### TASK INSTRUCTIONS
The following data has a line with "Task: Open messages with the envelope icon" and a line with "This screenshot has height=593, width=868.". Write out exactly those lines and all the lines between them.

Extracted records:
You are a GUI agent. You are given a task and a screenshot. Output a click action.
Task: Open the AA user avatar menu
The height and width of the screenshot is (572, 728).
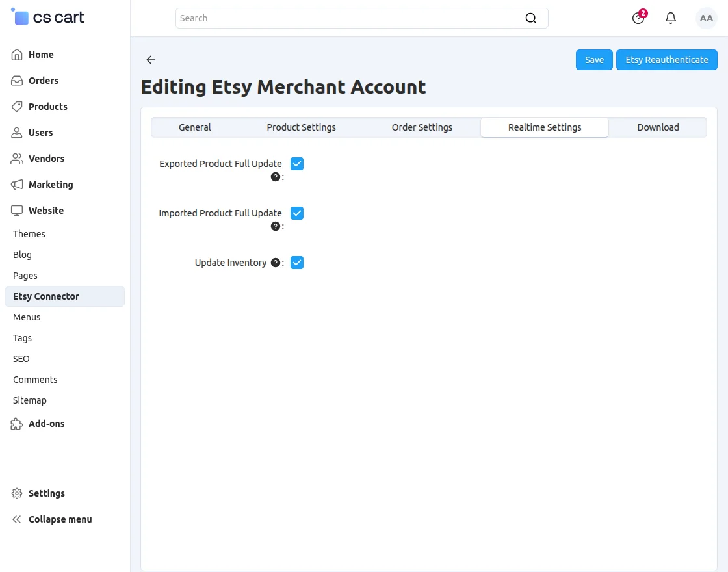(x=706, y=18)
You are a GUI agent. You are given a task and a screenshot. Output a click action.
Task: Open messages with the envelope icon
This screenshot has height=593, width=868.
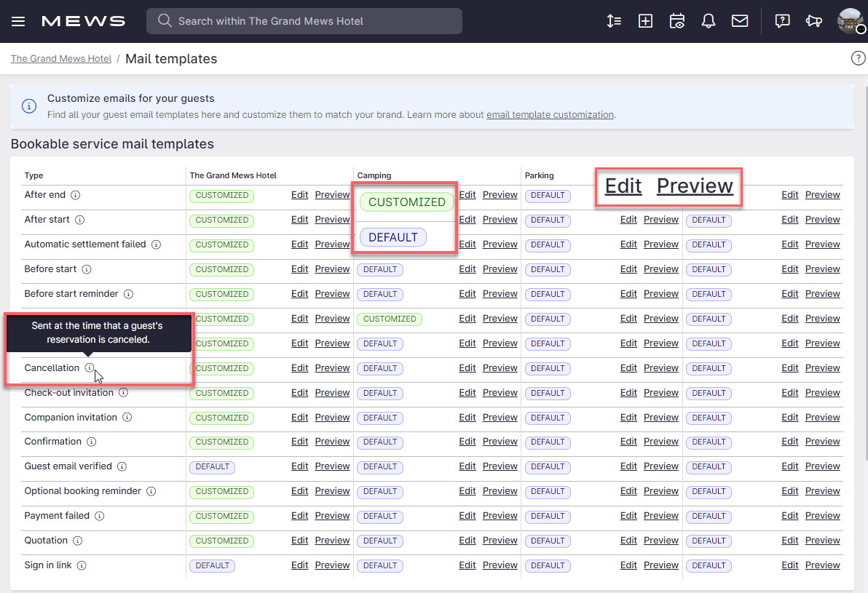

==

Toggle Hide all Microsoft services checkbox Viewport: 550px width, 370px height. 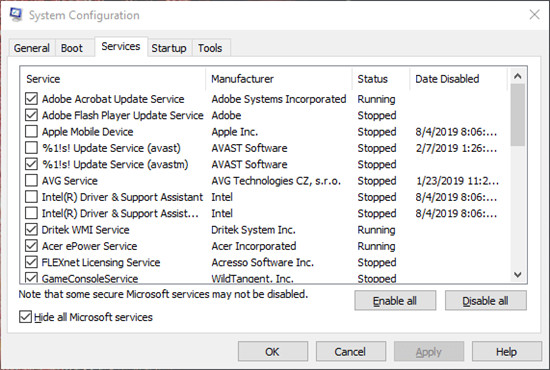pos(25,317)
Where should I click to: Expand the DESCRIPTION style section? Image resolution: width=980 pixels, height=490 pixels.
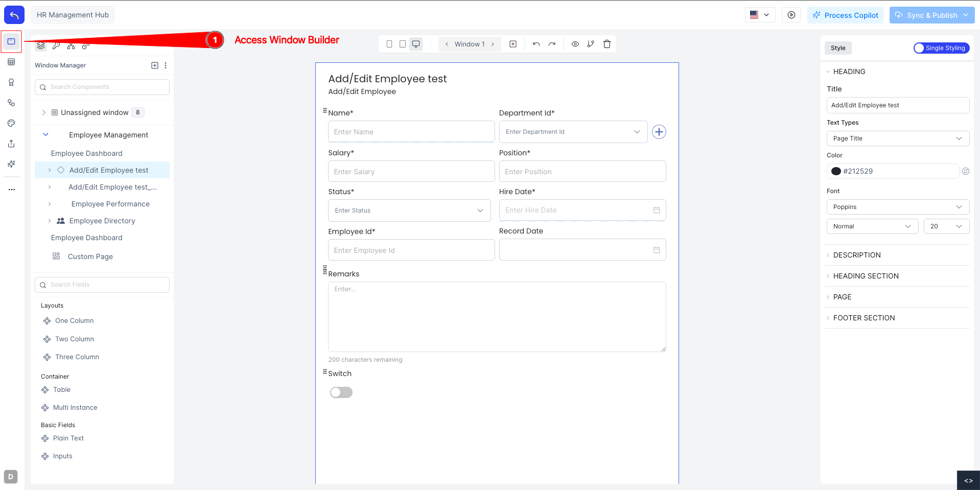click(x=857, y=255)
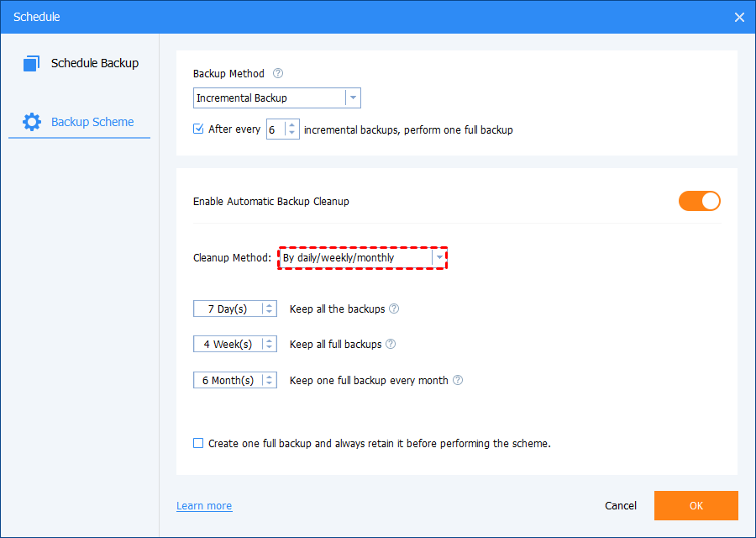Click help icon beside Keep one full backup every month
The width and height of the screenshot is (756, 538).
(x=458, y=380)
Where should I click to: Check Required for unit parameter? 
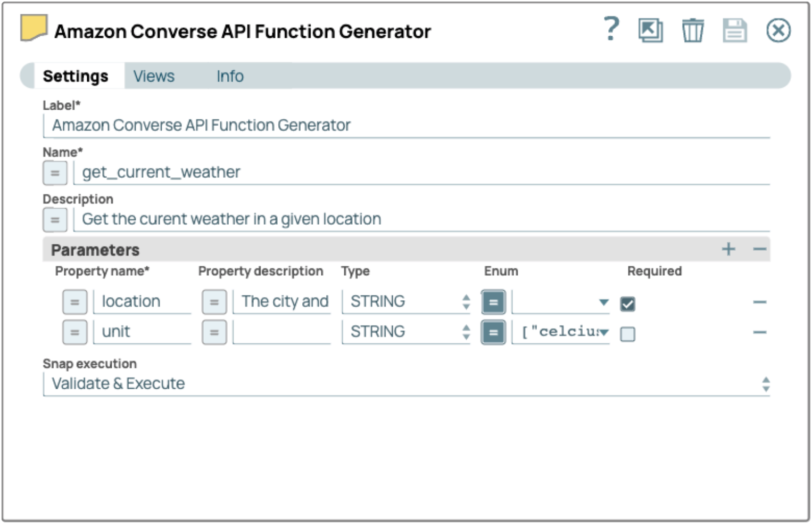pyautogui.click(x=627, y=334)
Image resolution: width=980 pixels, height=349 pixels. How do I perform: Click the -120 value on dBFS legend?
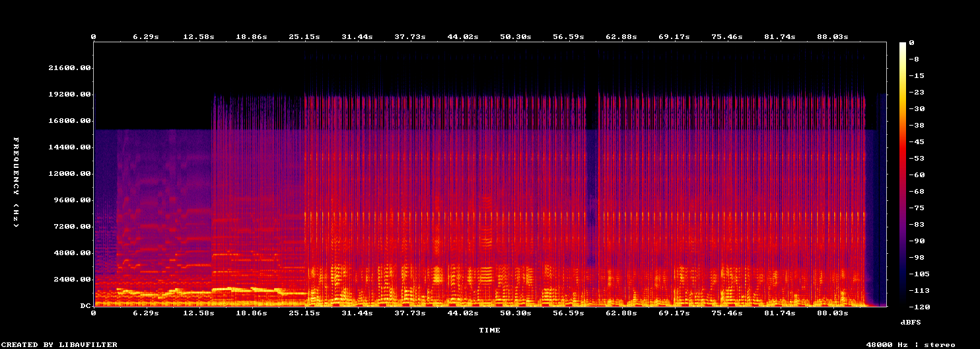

### WRITTEN SOLUTION
Task: Open messages with the envelope icon
This screenshot has height=593, width=868.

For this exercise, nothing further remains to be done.